[Records excerpted from a collection]
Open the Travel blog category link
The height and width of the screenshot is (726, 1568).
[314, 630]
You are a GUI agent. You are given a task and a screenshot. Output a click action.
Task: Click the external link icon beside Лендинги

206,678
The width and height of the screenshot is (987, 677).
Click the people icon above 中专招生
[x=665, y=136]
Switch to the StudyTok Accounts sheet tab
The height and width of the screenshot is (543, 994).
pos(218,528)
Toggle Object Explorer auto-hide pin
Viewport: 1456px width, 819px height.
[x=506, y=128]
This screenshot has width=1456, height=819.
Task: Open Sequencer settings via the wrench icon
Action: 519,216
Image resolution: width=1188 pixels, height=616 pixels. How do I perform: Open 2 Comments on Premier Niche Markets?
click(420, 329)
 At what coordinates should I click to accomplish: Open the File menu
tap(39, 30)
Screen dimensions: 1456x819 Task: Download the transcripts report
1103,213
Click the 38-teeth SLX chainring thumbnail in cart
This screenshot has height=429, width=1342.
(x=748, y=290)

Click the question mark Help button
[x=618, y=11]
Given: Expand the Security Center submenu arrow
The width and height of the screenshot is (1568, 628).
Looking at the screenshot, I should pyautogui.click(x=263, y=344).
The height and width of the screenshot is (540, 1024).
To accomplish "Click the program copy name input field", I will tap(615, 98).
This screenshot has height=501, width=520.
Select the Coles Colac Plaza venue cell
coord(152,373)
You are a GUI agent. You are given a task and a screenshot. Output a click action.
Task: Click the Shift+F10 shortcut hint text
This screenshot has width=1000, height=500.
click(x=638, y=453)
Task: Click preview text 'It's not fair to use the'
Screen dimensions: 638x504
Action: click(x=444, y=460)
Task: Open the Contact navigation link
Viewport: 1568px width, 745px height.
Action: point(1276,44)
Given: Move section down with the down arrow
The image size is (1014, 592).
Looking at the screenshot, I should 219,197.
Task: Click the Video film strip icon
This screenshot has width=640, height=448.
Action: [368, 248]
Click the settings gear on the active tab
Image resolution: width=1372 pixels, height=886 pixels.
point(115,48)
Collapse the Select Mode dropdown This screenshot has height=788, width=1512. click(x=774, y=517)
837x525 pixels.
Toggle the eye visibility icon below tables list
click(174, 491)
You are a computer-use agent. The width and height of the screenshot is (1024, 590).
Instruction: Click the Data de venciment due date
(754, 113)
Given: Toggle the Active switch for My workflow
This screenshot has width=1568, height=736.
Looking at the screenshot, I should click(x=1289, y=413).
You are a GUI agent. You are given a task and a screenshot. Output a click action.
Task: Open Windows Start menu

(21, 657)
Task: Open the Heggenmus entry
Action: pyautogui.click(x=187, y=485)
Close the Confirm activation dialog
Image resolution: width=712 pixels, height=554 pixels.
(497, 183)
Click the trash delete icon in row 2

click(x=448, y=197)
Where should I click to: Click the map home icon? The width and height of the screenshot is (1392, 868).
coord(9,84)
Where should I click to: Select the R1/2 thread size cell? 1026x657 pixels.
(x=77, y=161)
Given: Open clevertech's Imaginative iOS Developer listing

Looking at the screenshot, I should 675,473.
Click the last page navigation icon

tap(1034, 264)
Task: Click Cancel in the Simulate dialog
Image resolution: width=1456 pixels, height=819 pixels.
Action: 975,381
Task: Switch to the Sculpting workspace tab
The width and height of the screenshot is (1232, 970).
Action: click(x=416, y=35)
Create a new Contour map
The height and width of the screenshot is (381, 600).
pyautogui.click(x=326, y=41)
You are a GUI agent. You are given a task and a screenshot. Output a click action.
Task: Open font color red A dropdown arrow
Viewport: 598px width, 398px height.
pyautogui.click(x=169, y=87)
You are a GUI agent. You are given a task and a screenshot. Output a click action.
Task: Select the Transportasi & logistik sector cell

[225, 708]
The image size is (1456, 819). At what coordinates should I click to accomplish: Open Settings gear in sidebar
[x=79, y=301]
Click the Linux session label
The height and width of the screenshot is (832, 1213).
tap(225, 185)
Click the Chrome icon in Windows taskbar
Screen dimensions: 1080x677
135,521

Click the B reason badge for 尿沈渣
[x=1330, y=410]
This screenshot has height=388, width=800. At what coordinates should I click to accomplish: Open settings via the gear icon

**WHAT THE EXERCISE ASKS:**
Retype the lines between the one holding "You are a computer-use" and the one holding "pyautogui.click(x=326, y=41)", inclusive.

**PROBLEM SOLUTION:**
You are a computer-use agent. The width and height of the screenshot is (1024, 590).
Instruction: Click the Data de venciment due date
(754, 113)
Given: Toggle the Active switch for My workflow
This screenshot has width=1568, height=736.
Looking at the screenshot, I should click(x=1289, y=413).
You are a GUI agent. You are given a task and a screenshot. Output a click action.
Task: Open Windows Start menu

(21, 657)
Task: Open the Heggenmus entry
Action: pyautogui.click(x=187, y=485)
Close the Confirm activation dialog
Image resolution: width=712 pixels, height=554 pixels.
(497, 183)
Click the trash delete icon in row 2

click(x=448, y=197)
Where should I click to: Click the map home icon? The width and height of the screenshot is (1392, 868).
coord(9,84)
Where should I click to: Select the R1/2 thread size cell? 1026x657 pixels.
(x=77, y=161)
Given: Open clevertech's Imaginative iOS Developer listing

Looking at the screenshot, I should 675,473.
Click the last page navigation icon

tap(1034, 264)
Task: Click Cancel in the Simulate dialog
Image resolution: width=1456 pixels, height=819 pixels.
Action: 975,381
Task: Switch to the Sculpting workspace tab
The width and height of the screenshot is (1232, 970).
Action: click(x=416, y=35)
Create a new Contour map
The height and width of the screenshot is (381, 600).
pyautogui.click(x=326, y=41)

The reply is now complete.